When I send results out to my colleagues, I'm a bit worried that any subsequent work on a project may change those results - particularly when those results are being followed up by subsequent benchwork. "Hi, could you send me the top 10 hits from experiment XXX". Yeah no problem. Can I send them to you again when I've refactored this bit of my script, or when I've added this seemingly independent feature to my program?
At present I don't do any consistency checks on my results files; and was wondering what approaches are used _out there_?
Do you md5sum every results file and raise a note when those values change for example?
Do you have a continually-updated results silo on dropbox or similar, and let your colleagues pull results from there.
Do you diff & log before updating any results file?

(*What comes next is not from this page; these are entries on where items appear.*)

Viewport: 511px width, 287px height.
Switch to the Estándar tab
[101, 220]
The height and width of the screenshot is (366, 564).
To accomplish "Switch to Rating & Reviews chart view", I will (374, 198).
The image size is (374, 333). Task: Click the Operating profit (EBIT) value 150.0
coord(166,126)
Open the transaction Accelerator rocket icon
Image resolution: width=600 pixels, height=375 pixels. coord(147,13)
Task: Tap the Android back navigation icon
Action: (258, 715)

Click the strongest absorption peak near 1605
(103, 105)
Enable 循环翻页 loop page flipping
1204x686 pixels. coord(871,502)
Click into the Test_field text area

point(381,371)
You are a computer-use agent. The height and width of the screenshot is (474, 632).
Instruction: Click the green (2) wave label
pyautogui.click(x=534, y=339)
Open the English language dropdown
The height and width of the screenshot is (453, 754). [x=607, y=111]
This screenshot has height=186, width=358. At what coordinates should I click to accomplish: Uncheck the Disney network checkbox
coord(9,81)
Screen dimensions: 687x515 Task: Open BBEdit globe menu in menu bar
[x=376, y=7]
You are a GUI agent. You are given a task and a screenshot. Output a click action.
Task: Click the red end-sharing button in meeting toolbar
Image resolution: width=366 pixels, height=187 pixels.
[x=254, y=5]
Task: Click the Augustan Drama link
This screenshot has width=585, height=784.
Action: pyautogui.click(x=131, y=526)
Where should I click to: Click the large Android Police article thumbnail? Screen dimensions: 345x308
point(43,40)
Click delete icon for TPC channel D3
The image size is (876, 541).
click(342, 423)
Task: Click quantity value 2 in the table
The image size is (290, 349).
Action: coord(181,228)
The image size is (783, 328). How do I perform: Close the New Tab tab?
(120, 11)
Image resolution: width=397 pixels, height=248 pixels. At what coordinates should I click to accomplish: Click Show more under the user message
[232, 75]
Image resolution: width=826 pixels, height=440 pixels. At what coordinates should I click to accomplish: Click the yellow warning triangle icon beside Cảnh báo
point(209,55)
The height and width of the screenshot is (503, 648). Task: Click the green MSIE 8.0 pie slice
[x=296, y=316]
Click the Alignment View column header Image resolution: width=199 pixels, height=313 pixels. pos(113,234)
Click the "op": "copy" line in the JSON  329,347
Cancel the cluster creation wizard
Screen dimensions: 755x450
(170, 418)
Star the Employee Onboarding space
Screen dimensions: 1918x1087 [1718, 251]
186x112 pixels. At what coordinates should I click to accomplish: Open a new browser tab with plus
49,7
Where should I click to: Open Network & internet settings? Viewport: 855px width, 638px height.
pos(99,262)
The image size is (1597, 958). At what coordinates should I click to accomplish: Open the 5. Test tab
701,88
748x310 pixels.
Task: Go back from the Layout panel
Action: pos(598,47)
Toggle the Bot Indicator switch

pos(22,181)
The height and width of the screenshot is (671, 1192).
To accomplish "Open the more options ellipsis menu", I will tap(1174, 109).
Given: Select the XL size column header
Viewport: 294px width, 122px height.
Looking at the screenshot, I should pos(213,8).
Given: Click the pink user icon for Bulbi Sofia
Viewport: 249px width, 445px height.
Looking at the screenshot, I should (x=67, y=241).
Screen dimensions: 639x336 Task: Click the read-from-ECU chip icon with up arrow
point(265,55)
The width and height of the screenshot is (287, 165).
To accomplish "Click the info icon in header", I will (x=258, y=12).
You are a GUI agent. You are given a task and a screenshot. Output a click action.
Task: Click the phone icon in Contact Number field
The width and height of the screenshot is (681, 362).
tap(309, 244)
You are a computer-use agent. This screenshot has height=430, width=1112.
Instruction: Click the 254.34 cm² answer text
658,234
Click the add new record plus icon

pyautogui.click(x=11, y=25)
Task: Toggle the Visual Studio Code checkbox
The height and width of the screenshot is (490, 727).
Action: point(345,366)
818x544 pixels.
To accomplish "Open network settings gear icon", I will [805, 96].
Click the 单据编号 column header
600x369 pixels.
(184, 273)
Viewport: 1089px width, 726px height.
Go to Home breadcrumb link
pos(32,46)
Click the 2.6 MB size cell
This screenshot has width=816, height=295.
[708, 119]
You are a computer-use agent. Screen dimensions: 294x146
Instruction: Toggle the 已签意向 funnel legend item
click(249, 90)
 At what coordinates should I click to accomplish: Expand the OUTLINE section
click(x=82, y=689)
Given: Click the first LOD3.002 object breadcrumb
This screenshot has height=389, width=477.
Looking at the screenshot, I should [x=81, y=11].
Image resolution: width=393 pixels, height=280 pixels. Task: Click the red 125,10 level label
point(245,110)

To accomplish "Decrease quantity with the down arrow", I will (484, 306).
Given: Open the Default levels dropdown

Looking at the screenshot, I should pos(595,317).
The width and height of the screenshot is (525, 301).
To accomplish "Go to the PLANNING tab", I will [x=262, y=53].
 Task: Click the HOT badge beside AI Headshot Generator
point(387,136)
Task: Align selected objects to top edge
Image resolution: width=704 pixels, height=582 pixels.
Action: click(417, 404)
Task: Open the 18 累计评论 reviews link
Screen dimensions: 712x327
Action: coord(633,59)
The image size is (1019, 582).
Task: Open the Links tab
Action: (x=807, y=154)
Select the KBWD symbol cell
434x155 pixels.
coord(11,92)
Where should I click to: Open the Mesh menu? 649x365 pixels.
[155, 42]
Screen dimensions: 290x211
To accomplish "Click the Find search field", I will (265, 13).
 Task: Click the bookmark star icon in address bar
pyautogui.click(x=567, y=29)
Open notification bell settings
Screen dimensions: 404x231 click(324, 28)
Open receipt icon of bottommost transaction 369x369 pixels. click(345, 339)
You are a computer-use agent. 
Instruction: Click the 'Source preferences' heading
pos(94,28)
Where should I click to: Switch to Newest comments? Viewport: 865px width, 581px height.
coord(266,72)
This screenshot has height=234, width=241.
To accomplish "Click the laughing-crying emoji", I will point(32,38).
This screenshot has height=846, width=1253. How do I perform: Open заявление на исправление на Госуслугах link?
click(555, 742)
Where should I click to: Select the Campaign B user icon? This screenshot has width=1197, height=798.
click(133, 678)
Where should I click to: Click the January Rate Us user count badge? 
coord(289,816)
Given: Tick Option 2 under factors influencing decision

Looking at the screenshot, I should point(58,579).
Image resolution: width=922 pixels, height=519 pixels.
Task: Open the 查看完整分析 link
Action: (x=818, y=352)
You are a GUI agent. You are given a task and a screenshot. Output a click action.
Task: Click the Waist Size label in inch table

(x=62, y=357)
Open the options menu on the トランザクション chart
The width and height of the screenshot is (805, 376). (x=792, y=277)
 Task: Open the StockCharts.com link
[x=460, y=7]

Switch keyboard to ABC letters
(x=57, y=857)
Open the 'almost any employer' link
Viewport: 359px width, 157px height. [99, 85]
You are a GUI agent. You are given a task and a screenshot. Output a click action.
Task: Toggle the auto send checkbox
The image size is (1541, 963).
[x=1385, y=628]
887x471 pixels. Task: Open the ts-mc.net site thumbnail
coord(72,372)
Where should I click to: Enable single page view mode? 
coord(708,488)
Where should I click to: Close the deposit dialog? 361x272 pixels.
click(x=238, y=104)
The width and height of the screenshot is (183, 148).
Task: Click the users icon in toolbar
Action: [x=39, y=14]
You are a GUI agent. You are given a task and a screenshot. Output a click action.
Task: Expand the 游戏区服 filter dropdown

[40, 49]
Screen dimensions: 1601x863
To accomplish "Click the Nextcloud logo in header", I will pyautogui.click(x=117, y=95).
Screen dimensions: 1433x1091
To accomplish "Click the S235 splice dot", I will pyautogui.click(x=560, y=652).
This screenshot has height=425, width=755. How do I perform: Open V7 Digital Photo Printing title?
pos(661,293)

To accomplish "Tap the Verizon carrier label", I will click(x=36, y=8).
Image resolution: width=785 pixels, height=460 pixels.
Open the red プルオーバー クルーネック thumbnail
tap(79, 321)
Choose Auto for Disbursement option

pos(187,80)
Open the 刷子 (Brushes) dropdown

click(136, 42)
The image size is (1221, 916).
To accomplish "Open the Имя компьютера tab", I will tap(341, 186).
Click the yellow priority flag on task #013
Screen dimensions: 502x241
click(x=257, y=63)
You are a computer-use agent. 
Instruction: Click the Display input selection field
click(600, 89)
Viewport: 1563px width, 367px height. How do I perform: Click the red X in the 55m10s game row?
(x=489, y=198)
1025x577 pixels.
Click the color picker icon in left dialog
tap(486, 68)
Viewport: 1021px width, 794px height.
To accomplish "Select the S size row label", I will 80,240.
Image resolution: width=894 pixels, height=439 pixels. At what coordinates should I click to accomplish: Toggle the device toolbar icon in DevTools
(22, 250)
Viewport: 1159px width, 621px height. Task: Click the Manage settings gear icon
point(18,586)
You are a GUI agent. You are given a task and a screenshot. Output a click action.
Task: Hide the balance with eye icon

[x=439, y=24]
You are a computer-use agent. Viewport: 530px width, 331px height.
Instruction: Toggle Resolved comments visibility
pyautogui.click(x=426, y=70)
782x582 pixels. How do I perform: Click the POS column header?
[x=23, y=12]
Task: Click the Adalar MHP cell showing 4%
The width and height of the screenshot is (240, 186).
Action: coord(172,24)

I'm happy for results to change and feel that this will be an inevitable part of an evolving research project. What I'd like to be aware of is when things are changing when I don't expect them to (refactoring of my code; updating my packages / environment), and when results that I've previously sent to colleagues have changed due to altered requirements / bug fixes etc.
Right, but all of that (software versions and such) should be static to a given project.
I'm not sure I agree. Certainly the analysis code / environments / dependencies will be static once the project is mothballed; but during it's active development, these things will necessarily change.
In my experience software versions rarely if ever change during the course of a project. Otherwise it's a pain to keep track of which version produced which result.